Crunchy and lightly sweet, these candied pecans (or glazed pecans) are made with maple syrup and warm spices. Use candied pecans for salad, as a snack or cocktail hour nibble, and on cheese boards and platters. The only downside is they are dangerously delicious. The good thing is these are lower sugar than many recipes and not as sticky.
For this candied pecans recipe, start them stove top and finish in the oven in just 15 minutes. Cool and package in an airtight container.
- Rimmed baking sheet
- Baking parchment or foil
- A fry pan, skillet or saute pan
A Client Favorite
When I was catering, I used these on fall salads including pomegranate seeds, a cheese of some sort (goat or blue), and apple or pear wedges. Sometimes I would bag them in little cello bags with ribbon as a parting dinner gift or holiday thank you. They were always a hit.
Many candied pecan recipes use a ton of sugar, but it's not necessary for great taste and crunch. I crafted my recipe with less sugar using 1 ½ tablespoons of maple syrup and a tablespoon of brown sugar (and you can use golden monk fruit if desired). A nice handful has on 3 grams of sugar. Great for low-carb diets, keto diets, and those reducing their sugar intake.
How to Make Candied Pecans
Melt butter with maple syrup, brown sugar, olive oil, a pinch of salt and spices in a wide pan. Add pecan halves and stir to coat. Scatter the nuts onto a parchment or foil lined baking sheet in a single layer and bake for 15 minutes in the oven. The nuts will crisp as they cool.
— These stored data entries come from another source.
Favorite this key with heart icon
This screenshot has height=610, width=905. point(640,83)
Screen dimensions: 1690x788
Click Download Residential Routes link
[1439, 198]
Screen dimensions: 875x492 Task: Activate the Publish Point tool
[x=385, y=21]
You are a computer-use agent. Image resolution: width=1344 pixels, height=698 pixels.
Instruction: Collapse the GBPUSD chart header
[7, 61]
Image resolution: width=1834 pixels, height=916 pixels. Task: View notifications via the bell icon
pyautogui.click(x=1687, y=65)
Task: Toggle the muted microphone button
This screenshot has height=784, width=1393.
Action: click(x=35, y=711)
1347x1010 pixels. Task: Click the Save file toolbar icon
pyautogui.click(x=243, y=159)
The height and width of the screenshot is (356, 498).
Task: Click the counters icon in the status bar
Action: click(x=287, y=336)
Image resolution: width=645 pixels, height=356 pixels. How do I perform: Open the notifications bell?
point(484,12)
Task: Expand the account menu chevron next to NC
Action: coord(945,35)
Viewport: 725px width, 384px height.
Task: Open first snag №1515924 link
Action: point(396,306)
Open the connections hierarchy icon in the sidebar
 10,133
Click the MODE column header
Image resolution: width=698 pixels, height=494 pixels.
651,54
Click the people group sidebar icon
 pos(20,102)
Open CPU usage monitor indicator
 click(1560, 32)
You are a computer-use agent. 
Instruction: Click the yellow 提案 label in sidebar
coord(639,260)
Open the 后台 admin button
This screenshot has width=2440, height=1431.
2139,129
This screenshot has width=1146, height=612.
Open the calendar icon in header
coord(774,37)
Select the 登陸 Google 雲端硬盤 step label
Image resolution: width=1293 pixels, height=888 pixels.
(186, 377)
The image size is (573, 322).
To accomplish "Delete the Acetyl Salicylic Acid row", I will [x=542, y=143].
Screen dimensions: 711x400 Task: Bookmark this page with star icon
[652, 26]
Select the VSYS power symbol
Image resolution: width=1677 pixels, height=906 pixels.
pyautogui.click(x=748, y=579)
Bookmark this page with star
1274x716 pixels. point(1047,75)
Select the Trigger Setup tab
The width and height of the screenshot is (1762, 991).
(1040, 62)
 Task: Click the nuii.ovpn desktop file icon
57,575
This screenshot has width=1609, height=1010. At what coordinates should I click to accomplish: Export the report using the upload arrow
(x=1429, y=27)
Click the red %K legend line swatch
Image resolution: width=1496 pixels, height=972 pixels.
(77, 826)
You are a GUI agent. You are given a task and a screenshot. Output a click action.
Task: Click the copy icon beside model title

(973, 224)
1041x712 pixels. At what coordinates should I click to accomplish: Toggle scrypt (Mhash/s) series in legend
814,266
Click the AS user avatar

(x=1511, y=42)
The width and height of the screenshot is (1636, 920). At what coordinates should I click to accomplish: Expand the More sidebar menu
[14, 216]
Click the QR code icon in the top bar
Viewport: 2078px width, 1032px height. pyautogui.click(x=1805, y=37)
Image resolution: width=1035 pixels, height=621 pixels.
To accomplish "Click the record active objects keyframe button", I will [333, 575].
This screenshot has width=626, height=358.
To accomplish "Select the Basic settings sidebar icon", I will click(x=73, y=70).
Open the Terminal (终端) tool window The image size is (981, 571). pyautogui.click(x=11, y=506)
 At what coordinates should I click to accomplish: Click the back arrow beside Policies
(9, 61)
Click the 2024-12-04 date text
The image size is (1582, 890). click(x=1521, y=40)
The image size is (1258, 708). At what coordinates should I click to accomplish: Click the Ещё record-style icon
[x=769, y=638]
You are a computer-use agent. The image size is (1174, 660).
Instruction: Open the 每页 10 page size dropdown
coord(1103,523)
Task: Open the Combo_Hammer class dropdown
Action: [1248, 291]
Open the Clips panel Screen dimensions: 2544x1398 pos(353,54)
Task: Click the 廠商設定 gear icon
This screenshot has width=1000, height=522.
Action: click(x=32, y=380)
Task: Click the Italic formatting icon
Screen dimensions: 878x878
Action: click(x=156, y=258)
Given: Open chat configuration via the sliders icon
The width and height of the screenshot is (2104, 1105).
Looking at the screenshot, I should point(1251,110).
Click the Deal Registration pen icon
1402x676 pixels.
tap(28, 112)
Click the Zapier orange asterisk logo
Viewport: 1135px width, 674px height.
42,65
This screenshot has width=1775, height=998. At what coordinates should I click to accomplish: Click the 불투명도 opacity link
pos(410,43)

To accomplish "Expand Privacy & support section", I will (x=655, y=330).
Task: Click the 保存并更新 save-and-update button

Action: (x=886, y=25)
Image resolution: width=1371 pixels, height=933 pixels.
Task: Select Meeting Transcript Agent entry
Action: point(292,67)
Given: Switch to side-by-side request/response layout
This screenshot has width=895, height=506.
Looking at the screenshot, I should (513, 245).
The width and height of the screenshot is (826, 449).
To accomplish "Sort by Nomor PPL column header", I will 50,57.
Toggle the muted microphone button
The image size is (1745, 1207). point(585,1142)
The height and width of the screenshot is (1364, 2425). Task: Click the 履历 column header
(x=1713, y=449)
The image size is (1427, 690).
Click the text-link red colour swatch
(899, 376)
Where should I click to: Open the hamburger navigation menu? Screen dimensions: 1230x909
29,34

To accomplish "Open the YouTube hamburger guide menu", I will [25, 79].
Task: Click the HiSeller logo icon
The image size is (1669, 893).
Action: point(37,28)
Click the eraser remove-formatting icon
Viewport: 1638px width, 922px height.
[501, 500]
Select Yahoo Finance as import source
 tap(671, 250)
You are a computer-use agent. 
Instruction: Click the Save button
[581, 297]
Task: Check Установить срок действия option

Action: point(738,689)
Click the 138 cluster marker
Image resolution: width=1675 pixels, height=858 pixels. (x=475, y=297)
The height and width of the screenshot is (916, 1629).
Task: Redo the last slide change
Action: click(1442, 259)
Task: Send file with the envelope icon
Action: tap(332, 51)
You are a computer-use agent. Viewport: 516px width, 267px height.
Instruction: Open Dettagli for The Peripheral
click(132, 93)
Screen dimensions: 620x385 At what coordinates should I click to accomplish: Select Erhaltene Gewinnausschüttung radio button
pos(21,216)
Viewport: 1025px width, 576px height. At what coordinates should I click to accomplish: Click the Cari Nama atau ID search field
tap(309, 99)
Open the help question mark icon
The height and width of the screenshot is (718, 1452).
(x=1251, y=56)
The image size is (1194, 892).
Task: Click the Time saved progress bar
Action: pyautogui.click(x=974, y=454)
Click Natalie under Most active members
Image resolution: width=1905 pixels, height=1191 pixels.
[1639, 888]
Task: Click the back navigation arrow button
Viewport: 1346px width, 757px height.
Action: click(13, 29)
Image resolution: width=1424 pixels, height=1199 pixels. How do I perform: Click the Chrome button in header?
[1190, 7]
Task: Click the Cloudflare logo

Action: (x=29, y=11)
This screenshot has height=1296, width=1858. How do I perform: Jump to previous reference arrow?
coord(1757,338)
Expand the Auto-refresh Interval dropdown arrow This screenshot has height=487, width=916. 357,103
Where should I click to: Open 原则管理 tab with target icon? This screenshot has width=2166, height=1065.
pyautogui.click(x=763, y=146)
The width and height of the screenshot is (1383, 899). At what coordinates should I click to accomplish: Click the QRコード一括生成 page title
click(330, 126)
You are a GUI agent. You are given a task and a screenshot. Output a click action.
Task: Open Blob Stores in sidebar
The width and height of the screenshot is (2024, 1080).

For spices, I use Pumpkin Pie Spice, a heavenly aromatic combination of cinnamon, ginger, nutmeg, mace, allspice and cloves. Can you use other spices? Of course! Use one or two, or create your own blend.
Make spicy candied pecans by adding cayenne pepper or ground chipotle pepper for a Southwestern twist.
Sugar and Calories
With many of us actively reducing sugar in our diet, beware that anything with glazed or candied in the title usually has a lot of sugar. My candied pecans recipe are not as sugar coated or as sweet as many recipes.
Second, it takes approximately 21 pecan halves to make up a full ounce. That's a generous handful of pecans. Far more than you need for a salad. A half ounce of nuts (about 10) has just 1.6 grams of sugar, and 109 calories.
For brown sugar, use a natural, organic brown sugar, not a fake brown sugar that is really just white sugar with added molasses and coloring. For maple syrup, get the real deal, not the fake stuff that is nothing but artificially colored corn syrup. Grade B maple has a richer, stronger flavor.
How to Enjoy Them
- Candied pecans for salad
- Chopped and sprinkle over baby green beans or Brussels sprouts
- Chop and garnish soup
- Add a few to morning steel cut oats
- Enjoy a small handful at cocktail hour
- Package a batch or even a half batch in a decorative jar as a housewarming gift
For another tasty treat try the maple roasted cashews. Beware, they are addictive!
Maple Candied Pecans
- Half sheet baking tray
- 1 ½ tablespoons dark maple syrup
- 1 tablespoon butter
- 1 tablespoon extra virgin olive oil
- 1 tablespoon brown sugar or golden monk fruit
- 1 teaspoon pumpkin pie spice blend or any warm spices
- 2 pinches of sea salt
- 1 pound raw pecan halves
- Pre-heat an oven to 325°F and ready a baking tray with parchment or foil. Over medium low heat in a sauté pan or skillet, add butter, maple syrup, olive oil, brown sugar, spice and salt. Melt and stir until smooth. Add pecans and stir to coat evenly with a non-stick spatula.
- Spread nuts evenly on the baking sheet. Bake until nuts are golden brown and you can smell the spices, about 15 minutes. Do not let them get too dark. Allow nuts to cool. They will crisp upon cooling. Package in an airtight container.